Le M23 et ses soutiens rwandais ont entamé, depuis trois jours, leur retrait de la cité de Bunagana située à la frontière entre la RDC et l’Ouganda. Ce retrait fait suite à une réunion de concertation tenue le 30 mars à Bunagana même entre les responsables de l’état-major de la force régionale de l’EAC, des armées ougandaise (UPDF) et congolaise (FARDC) ainsi que les responsables de la branche militaire du M23. Cette réunion avait pour but d’harmoniser le retrait des rebelles du M23 pour céder la place à la force d’interposition ougandaise qui avait déjà pris position à la frontière depuis trois jours.

Bunagana zone tampon ou territoire rétrocédé au Gouvernement ?

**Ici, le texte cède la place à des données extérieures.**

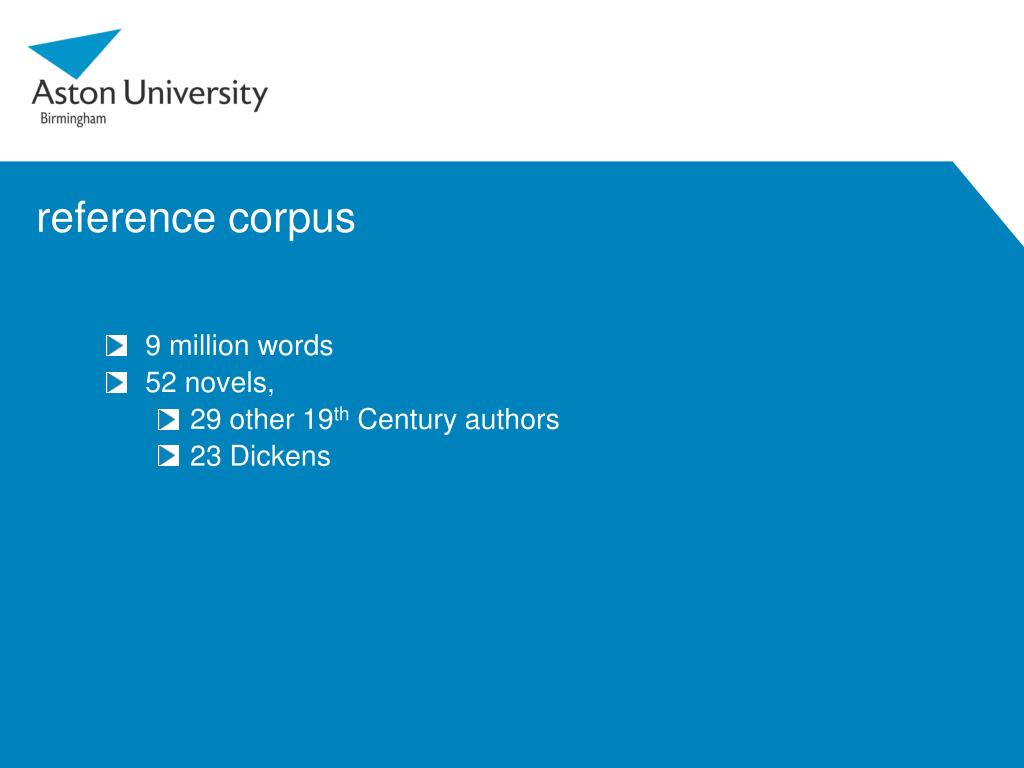Select the '9 million words' bullet text
This screenshot has width=1024, height=768.
239,345
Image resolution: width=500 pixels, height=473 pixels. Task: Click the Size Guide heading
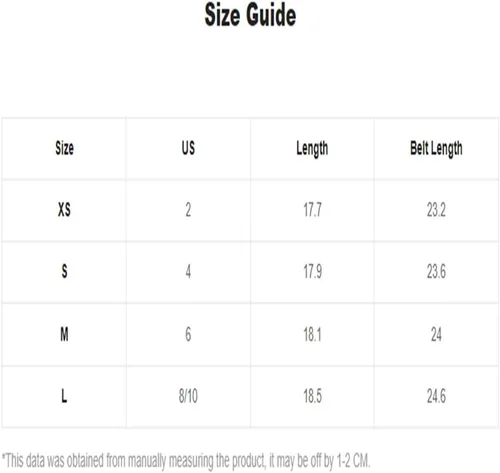[x=250, y=15]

Depuis trois jours également, il s’observait des mouvements à cette frontière ougando-congolaise et des sources ont même fait état de la fermeture momentanée du trafic.

Aucune information émanant de la réunion du 30 mars à Bunagana n’a donné de détail sur le statut et le sort de la sécurité ainsi que de l’administration de cette cité après le retrait du M23. L’on sait seulement que la présence des troupes ougandaise dans le cadre de la force de l’EAC a pour objectif de s’interposer entre les rebelles et l’armée régulière congolaise, mais rien ne permet, à ce jour, de dire que Bunagana est revenu sous contrôle de l’autorité régulière congolaise ou si cette cité est désormais une zone tampon ou zone neutre.

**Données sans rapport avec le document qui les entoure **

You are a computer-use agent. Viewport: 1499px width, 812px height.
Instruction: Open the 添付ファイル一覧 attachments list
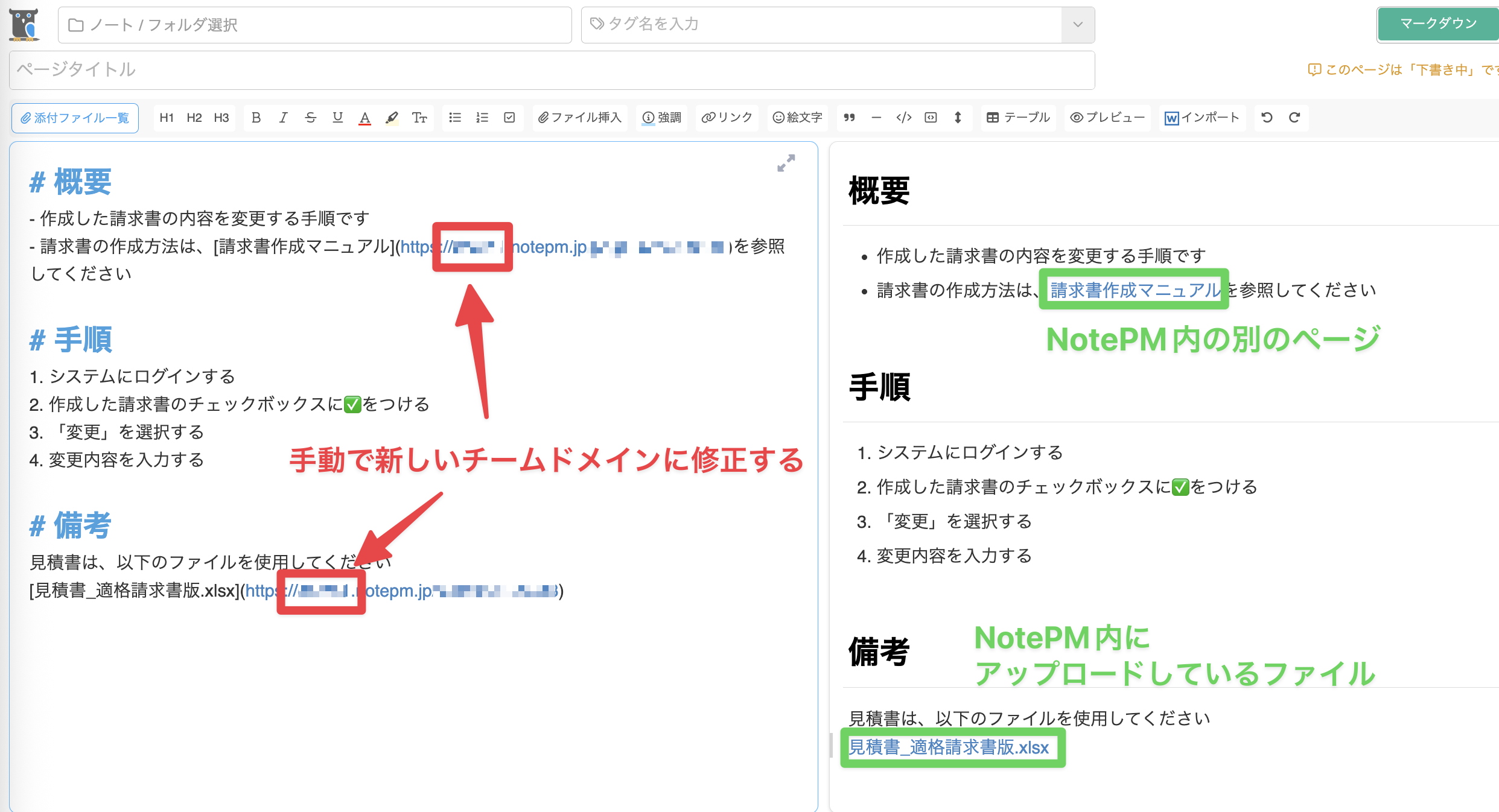75,118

A l’entame de son retrait, certains médias ont fait état de « l’interdiction », par le M23, de toute présence des FARDC à Bunagana, mais les propos des responsables de ce mouvement rebelles ne le confirment pas. Willy Ngoma, son porte-parole, s’est simplement inquiété de ce que les FARDC profitent souvent du retrait de leurs troupes pour les attaquer.

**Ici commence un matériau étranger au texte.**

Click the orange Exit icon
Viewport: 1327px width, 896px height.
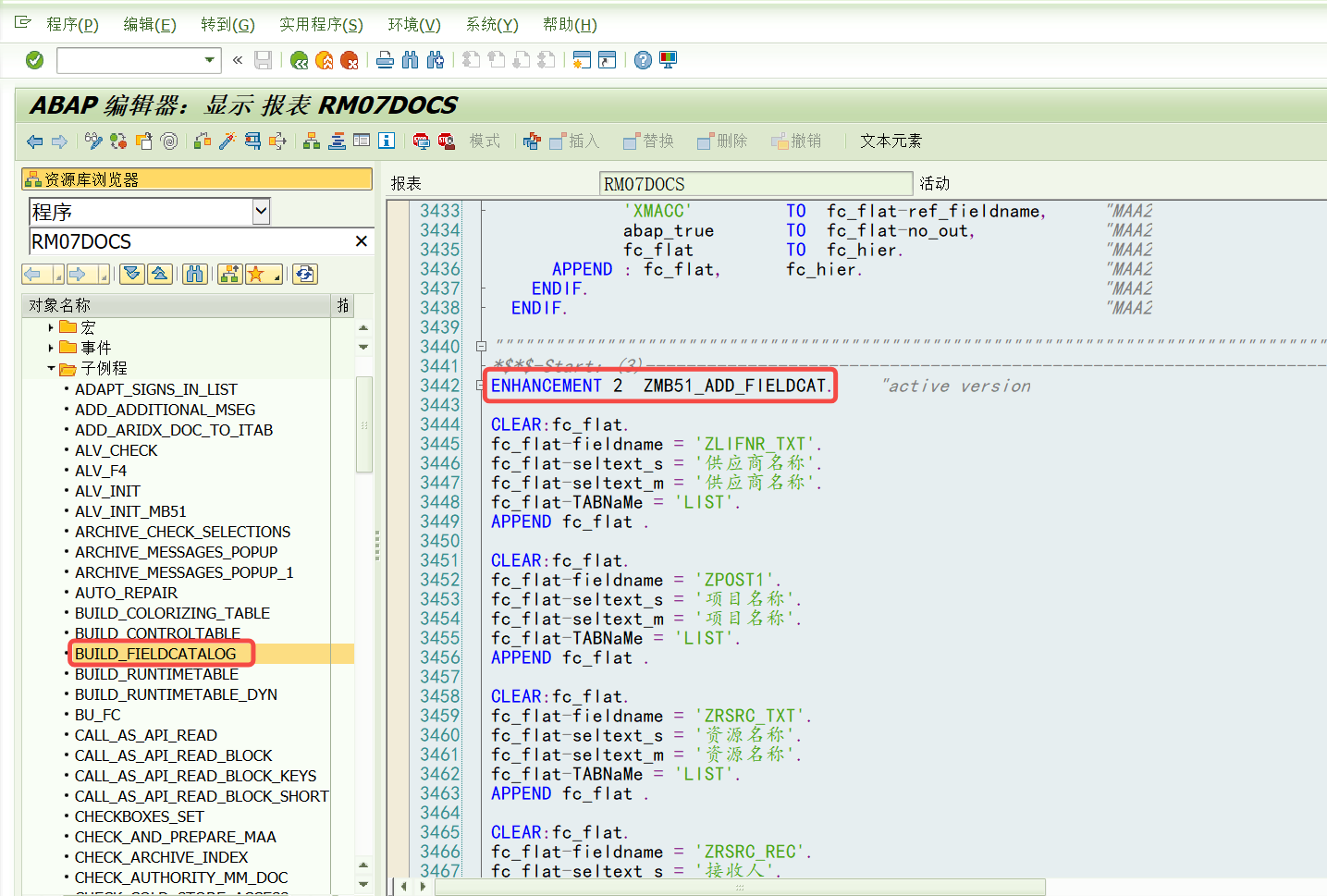point(324,60)
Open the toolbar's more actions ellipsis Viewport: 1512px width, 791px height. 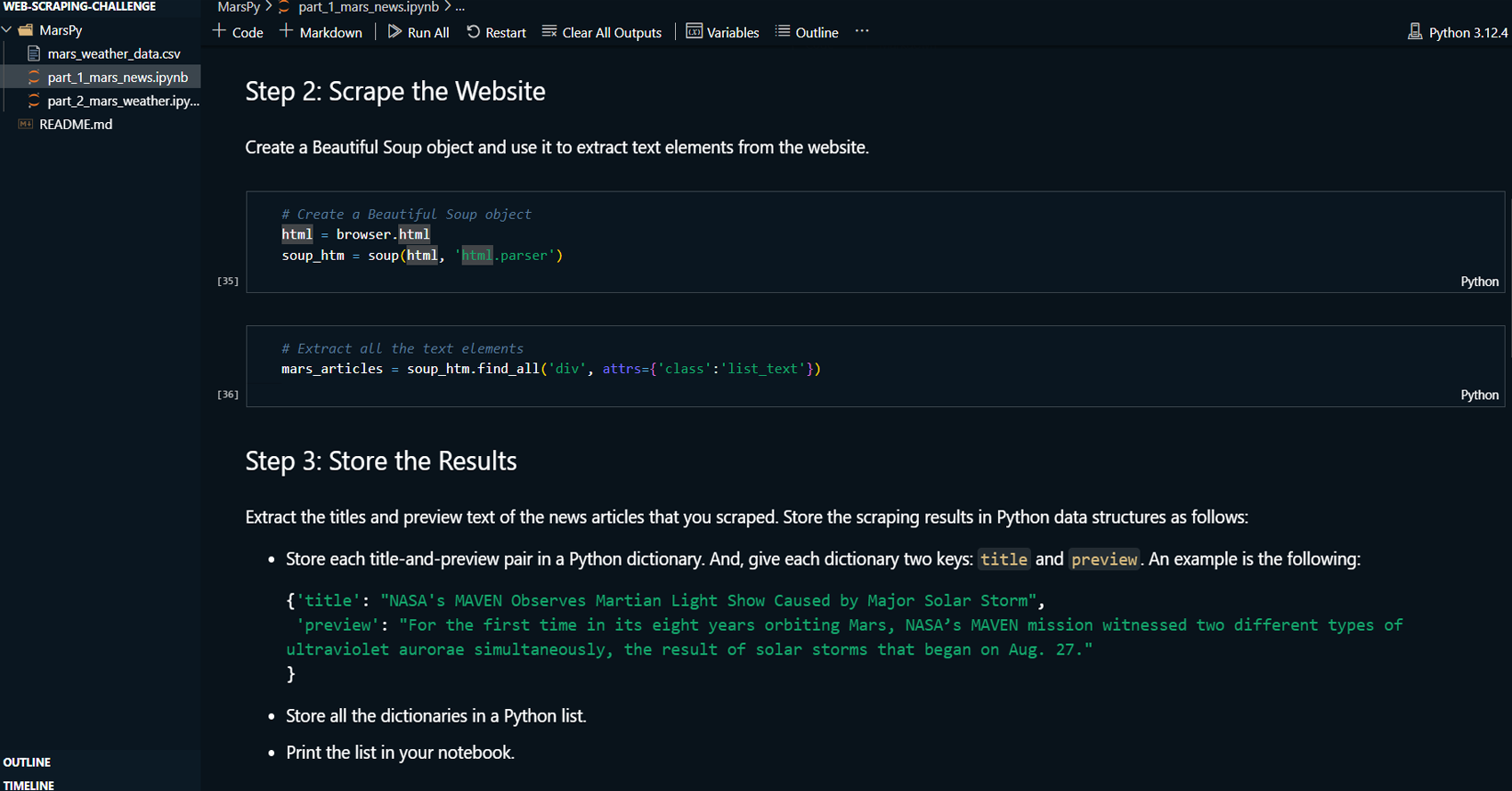pyautogui.click(x=862, y=31)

Patrick Muyaya tente de rassurer : Ni balkanisation de la RDC ni interdiction des FARDC de Bunagana

Lundi 3 avril au cours de son briefing de presse, le porte-parole du Gouvernement n’a pas, non plus, indiqué clairement qui contrôle actuellement la cité de Bunagana. Patrick Muyaya a fait savoir que le processus en cours s’inscrit dans la logique des accords des chefs d’Etat et que « le schéma convenu est que le M23, qui a commencé progressivement à se retirer, puisse laisser la place à la force régionale » avant que les FARDC se reprennent position progressivement. La durée de ces opérations n’a pas été précisée.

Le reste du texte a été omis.